→ **What is required**
Repeat each entry. Keep every line exactly as it is.

Stored items

━━━

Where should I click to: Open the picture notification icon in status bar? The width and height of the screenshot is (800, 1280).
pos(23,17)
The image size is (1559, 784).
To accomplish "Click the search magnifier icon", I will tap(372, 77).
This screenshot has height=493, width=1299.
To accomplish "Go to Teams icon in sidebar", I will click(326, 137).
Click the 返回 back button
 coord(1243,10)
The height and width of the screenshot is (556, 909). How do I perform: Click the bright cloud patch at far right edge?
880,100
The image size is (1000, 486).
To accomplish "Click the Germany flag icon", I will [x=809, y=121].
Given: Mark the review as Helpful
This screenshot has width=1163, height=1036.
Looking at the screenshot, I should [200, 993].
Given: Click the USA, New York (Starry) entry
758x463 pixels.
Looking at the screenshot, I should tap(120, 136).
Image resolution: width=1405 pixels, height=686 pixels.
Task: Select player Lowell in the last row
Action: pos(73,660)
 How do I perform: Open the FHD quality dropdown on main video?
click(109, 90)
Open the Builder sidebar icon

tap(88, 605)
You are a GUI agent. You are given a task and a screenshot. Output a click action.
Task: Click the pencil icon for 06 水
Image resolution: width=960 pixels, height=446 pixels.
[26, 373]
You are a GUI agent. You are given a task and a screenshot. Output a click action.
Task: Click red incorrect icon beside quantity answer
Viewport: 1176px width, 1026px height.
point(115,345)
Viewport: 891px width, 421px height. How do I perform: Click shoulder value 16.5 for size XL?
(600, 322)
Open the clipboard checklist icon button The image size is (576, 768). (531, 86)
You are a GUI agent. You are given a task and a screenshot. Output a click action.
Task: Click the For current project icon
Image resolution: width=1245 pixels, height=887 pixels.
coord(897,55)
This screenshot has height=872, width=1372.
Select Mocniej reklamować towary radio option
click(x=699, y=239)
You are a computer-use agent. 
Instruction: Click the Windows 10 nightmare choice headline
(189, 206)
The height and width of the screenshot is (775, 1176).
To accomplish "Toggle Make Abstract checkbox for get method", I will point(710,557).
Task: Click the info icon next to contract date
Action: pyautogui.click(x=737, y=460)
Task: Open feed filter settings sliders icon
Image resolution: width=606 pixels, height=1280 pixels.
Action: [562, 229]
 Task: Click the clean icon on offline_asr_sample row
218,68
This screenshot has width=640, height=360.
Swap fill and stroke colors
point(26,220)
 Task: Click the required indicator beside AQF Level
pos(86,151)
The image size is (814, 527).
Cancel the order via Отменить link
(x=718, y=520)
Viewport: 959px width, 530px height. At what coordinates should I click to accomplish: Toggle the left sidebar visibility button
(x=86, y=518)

━━━

→ **Response to this exercise**
Where should I click to: Open the picture notification icon in status bar? The width and height of the screenshot is (800, 1280).
pos(23,17)
The image size is (1559, 784).
To accomplish "Click the search magnifier icon", I will tap(372, 77).
This screenshot has height=493, width=1299.
To accomplish "Go to Teams icon in sidebar", I will click(326, 137).
Click the 返回 back button
 coord(1243,10)
The height and width of the screenshot is (556, 909). How do I perform: Click the bright cloud patch at far right edge?
880,100
The image size is (1000, 486).
To accomplish "Click the Germany flag icon", I will [x=809, y=121].
Given: Mark the review as Helpful
This screenshot has width=1163, height=1036.
Looking at the screenshot, I should [200, 993].
Given: Click the USA, New York (Starry) entry
758x463 pixels.
Looking at the screenshot, I should tap(120, 136).
Image resolution: width=1405 pixels, height=686 pixels.
Task: Select player Lowell in the last row
Action: pos(73,660)
 How do I perform: Open the FHD quality dropdown on main video?
click(109, 90)
Open the Builder sidebar icon

tap(88, 605)
You are a GUI agent. You are given a task and a screenshot. Output a click action.
Task: Click the pencil icon for 06 水
Image resolution: width=960 pixels, height=446 pixels.
[26, 373]
You are a GUI agent. You are given a task and a screenshot. Output a click action.
Task: Click red incorrect icon beside quantity answer
Viewport: 1176px width, 1026px height.
point(115,345)
Viewport: 891px width, 421px height. How do I perform: Click shoulder value 16.5 for size XL?
(600, 322)
Open the clipboard checklist icon button The image size is (576, 768). (531, 86)
You are a GUI agent. You are given a task and a screenshot. Output a click action.
Task: Click the For current project icon
Image resolution: width=1245 pixels, height=887 pixels.
coord(897,55)
This screenshot has height=872, width=1372.
Select Mocniej reklamować towary radio option
click(x=699, y=239)
You are a computer-use agent. 
Instruction: Click the Windows 10 nightmare choice headline
(189, 206)
The height and width of the screenshot is (775, 1176).
To accomplish "Toggle Make Abstract checkbox for get method", I will point(710,557).
Task: Click the info icon next to contract date
Action: pyautogui.click(x=737, y=460)
Task: Open feed filter settings sliders icon
Image resolution: width=606 pixels, height=1280 pixels.
Action: [562, 229]
 Task: Click the clean icon on offline_asr_sample row
218,68
This screenshot has width=640, height=360.
Swap fill and stroke colors
point(26,220)
 Task: Click the required indicator beside AQF Level
pos(86,151)
The image size is (814, 527).
Cancel the order via Отменить link
(x=718, y=520)
Viewport: 959px width, 530px height. At what coordinates should I click to accomplish: Toggle the left sidebar visibility button
(x=86, y=518)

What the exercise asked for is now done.